- _SUPPLIED DATA_:
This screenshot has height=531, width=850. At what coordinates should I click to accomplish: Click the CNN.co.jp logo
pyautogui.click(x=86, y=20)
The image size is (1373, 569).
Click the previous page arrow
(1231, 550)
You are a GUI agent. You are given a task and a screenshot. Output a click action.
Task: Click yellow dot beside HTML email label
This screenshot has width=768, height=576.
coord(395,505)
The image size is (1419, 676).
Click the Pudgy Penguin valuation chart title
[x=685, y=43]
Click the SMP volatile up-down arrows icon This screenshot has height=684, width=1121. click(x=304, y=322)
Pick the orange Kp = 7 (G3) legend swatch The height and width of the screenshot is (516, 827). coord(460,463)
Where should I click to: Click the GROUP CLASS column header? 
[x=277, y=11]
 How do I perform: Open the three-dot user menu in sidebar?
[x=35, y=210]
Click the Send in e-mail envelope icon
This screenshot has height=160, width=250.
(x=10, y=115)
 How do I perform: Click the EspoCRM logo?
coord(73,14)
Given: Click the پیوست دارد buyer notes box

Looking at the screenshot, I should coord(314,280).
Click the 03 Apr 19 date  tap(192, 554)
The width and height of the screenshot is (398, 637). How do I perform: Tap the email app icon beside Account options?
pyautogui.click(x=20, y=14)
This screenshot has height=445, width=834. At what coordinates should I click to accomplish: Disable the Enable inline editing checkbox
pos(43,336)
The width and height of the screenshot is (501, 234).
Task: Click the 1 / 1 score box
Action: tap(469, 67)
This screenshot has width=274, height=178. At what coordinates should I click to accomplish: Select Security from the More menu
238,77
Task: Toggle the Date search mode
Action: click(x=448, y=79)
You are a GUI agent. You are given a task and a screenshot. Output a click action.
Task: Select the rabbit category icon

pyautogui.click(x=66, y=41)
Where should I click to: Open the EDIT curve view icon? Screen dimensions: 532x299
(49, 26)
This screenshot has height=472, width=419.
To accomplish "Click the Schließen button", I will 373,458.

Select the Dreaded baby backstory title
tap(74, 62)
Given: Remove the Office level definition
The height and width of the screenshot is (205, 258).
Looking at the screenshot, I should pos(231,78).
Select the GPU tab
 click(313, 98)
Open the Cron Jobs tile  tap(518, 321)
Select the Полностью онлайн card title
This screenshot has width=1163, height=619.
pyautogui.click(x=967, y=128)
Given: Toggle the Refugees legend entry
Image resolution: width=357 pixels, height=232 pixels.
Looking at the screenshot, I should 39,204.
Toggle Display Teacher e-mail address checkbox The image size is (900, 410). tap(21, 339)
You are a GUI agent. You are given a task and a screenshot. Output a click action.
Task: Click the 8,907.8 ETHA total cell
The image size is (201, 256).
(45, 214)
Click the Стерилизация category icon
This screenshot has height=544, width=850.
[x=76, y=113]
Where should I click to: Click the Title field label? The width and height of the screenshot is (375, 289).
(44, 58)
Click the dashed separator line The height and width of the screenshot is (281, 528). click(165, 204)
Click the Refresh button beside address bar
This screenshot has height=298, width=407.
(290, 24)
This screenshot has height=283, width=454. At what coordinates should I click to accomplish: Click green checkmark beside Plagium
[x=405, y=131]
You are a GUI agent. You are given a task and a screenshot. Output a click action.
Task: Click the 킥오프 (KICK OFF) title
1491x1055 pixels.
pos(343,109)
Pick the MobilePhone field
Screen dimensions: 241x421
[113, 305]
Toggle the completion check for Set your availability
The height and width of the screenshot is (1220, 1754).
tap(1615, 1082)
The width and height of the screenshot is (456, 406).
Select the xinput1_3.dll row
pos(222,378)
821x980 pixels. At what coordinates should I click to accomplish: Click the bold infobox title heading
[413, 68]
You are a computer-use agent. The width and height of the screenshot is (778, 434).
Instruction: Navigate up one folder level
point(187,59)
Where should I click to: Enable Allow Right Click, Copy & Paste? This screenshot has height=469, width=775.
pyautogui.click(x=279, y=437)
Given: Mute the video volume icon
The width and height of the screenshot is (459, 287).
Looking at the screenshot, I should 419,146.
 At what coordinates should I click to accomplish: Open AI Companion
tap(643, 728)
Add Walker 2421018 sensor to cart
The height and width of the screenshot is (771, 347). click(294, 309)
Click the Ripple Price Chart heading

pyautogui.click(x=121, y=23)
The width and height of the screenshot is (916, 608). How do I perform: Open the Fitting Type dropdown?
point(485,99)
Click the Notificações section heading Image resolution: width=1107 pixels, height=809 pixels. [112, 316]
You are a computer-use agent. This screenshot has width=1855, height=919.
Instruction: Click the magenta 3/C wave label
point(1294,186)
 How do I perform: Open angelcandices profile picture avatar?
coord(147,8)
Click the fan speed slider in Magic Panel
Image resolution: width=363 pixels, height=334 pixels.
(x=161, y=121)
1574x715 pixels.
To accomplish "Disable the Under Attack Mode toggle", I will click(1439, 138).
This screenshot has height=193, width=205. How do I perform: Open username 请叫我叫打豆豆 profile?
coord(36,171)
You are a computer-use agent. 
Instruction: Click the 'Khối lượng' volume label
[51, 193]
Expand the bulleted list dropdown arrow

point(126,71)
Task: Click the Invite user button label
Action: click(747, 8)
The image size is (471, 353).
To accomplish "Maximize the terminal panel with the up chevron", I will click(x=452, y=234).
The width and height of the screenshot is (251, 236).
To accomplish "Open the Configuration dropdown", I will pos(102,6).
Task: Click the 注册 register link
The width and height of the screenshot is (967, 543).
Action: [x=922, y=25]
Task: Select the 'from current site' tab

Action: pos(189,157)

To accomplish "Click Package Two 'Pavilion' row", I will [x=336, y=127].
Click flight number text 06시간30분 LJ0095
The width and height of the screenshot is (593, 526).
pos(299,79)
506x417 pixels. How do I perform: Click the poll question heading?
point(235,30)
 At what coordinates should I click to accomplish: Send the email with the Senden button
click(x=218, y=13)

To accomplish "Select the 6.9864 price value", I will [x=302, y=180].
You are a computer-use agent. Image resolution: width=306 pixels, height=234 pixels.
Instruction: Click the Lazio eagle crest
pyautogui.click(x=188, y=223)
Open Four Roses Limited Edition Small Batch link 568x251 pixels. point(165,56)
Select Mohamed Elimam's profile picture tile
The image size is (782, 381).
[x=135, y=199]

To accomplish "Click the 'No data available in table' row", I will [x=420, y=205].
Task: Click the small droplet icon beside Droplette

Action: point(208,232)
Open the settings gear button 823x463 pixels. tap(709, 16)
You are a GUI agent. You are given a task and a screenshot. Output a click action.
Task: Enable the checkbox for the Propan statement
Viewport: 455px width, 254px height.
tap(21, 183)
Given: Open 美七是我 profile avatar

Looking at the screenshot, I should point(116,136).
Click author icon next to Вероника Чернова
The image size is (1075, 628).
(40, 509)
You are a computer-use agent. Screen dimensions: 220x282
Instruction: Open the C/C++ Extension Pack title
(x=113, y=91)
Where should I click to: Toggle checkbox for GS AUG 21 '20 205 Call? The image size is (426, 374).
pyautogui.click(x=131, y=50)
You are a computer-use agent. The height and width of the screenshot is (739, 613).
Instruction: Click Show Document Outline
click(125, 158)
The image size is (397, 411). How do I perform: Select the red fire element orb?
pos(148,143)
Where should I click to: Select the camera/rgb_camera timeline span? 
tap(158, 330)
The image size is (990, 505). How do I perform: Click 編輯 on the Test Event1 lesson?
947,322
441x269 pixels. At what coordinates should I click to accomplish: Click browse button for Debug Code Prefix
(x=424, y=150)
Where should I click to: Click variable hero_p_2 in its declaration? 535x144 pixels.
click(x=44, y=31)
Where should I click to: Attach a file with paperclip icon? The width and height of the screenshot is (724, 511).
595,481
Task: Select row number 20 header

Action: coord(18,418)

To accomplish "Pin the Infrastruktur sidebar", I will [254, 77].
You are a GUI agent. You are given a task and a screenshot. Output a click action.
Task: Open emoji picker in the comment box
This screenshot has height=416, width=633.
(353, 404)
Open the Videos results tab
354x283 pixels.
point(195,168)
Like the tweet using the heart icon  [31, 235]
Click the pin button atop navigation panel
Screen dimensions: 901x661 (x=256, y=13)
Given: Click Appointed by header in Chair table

- _PROMPT_:
What's needed is a word-for-word copy of the lines from the one holding "Like the tweet" through the final line of the data.

- _OUTPUT BELOW_:
Like the tweet using the heart icon  [31, 235]
Click the pin button atop navigation panel
Screen dimensions: 901x661 (x=256, y=13)
Given: Click Appointed by header in Chair table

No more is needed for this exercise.